We offer a comprehensive ctDNA analysis service using next generation sequencing of targeted panels. Using UMI-based error correction and deep sequencing key cancer associated mutations can be detected in plasma, including single nucleotide variants, small insertions/deletions and some copy number changes.
All sequencing is performed in a GCLP compliant laboratory, supporting clinical trials evaluating solid tumours such as melanoma, lung, colorectal, breast, prostate and other metastatic cancers, that all shed ctDNA into the bloodstream. The service is particularly valuable for tracking treatment response, identifying resistance mutations and monitoring relapse when a tumour is known or suspected.

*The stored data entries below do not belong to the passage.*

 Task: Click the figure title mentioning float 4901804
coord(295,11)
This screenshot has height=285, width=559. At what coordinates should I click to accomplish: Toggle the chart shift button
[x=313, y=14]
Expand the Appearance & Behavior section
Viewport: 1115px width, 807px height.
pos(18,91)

Epistem’s pre-clinical portfolio includes several human cancer models (including breast cancer) enabling robust evaluation of cancer therapies as single agents or in combination with chemo- and/or local radiotherapy. To support advanced analysis of treatment response and immune mechanisms in vitro and ex vivo, we utilise a Cytation 5 live-cell imaging system and a 15-colour Novocyte flow cytometer.